Retirement planning isn’t on the top of our agenda when we start working. After all, we are young and can take on the world, right? But fact is, one should start planning for her/his retirement at the early stage of one’s career for the simple reason that accumulating wealth in the twilight years of one’s career will prove to be a tough ask, taking into consideration inflation. Shivani, aged 30, plans to retire at 60 and currently has a monthly expenditure of Rs 50,000.
Assuming 5 per cent inflation every year until her retirement at the age of 60, Shivani will need Rs 2,16,000 per month to maintain her current lifestyle. Hence, the earlier you start planning for your retirement, the better it is. One instrument that can be used for retirement planning is the National Pension Scheme (NPS).
As the name suggests, it is a pension scheme launched by the government way back in 2004 for government employees. The scheme was later extended to every citizen in 2009, but it gained prominence only in 2015 when Finance Minister Arun Jaitley allowed tax deduction up to Rs 50,000 under Section 80CCD (1B), which is over and above the Rs 1.5 lakh limit given under Section 80C. Any person residing in India aged 18-60 years is eligible to invest in NPS.
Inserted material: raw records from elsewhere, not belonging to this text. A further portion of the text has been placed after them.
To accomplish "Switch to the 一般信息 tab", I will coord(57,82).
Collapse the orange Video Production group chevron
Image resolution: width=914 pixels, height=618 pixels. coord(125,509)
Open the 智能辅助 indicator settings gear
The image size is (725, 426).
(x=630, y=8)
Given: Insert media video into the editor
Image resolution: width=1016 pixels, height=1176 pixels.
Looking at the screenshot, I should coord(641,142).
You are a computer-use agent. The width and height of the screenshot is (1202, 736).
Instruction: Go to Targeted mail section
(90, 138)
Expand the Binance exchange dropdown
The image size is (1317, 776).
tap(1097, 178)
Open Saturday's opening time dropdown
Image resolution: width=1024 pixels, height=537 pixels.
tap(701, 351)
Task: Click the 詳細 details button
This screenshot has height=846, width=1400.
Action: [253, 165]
NPS is a capital-protection scheme with no guaranteed fixed returns. This means, if Shivani invests Rs 15,00,000 in 30 years, she will get her invested money back, post retirement; however, the returns on invested amount are not fixed. The scheme invests money in equities (Asset class E); corporate debt; fixed instruments (Asset class C); and government securities (Asset class G). All these instruments are market-linked and hence, the returns are not guaranteed or fixed.
It’s important that we consider the several charges levied during account opening. Around Rs 450 fixed cost is charged while opening an account and there are seven other charges that are levied in the investment tenure. These charges can be viewed on the official website of NPS. The initial contribution at the time of subscription is Rs 500 and the minimum investment, to be deposited annually, is Rs 6000. The scheme has two Tier accounts: Tier I and Tier II.
In Tier 1 account, Shivani cannot withdraw her investment before her retirement. Furthermore, she can claim tax exemption, up to Rs 50,000 every year, for investment made in Tier 1.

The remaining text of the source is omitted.